(Saved data entries)

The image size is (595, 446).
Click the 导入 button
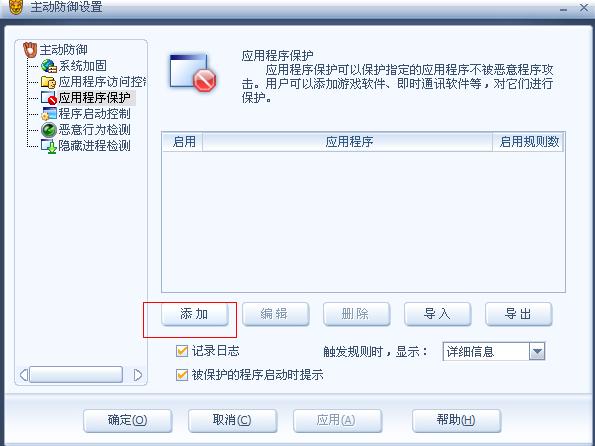438,314

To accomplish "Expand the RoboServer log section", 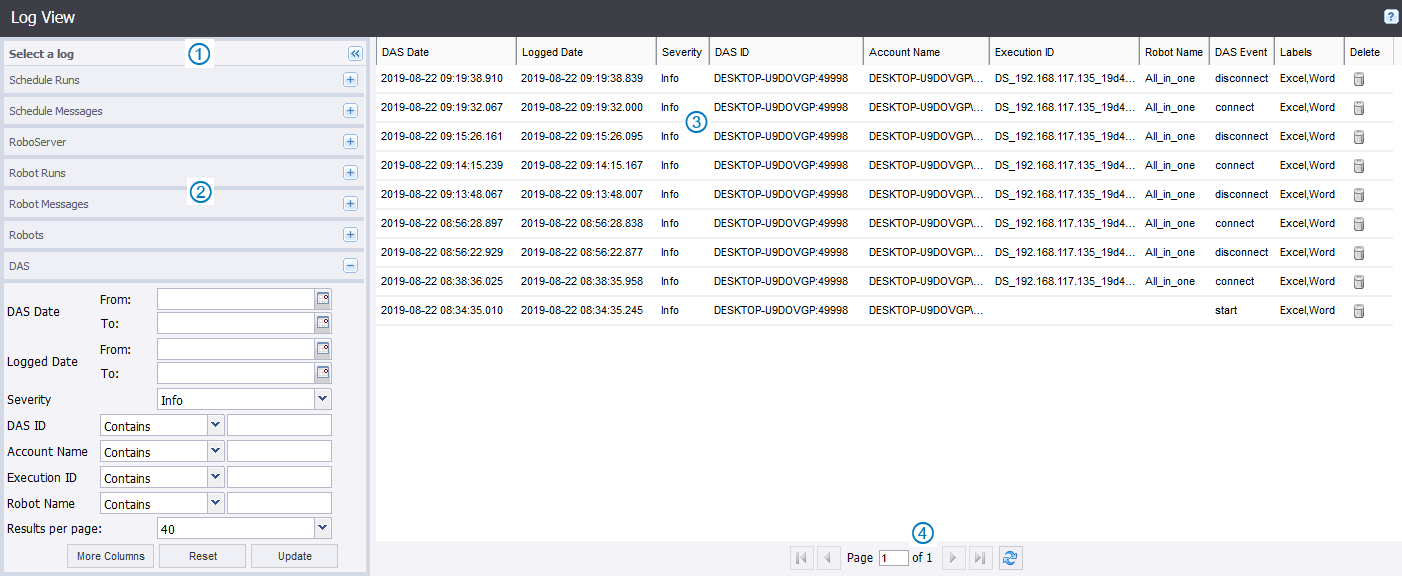I will 350,142.
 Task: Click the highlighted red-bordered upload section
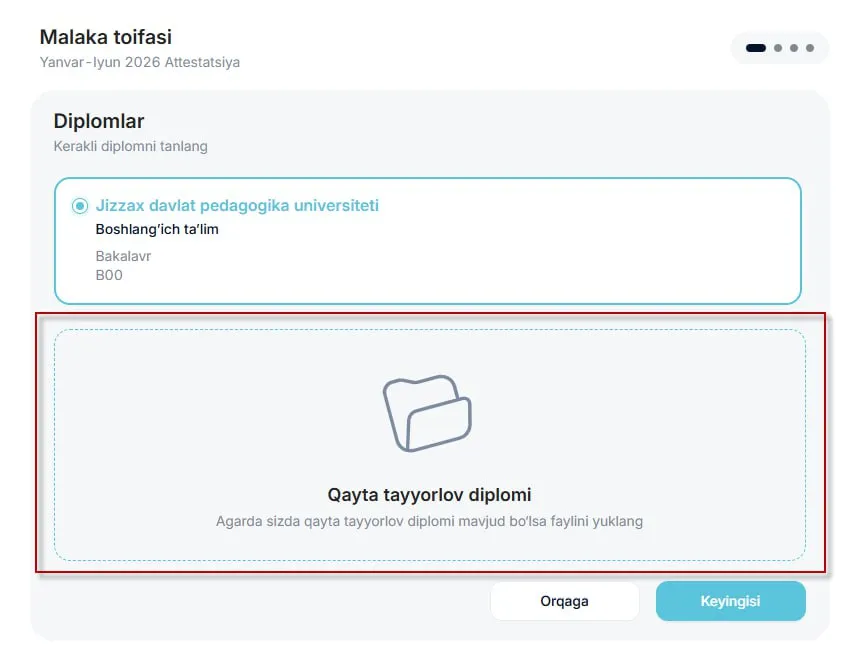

PROBLEM DETAILS – List each line in the items above that contains the word "Click".

THE COMPLETED TASK –
Click the 导入 button
 Task: Click the highlighted red-bordered upload section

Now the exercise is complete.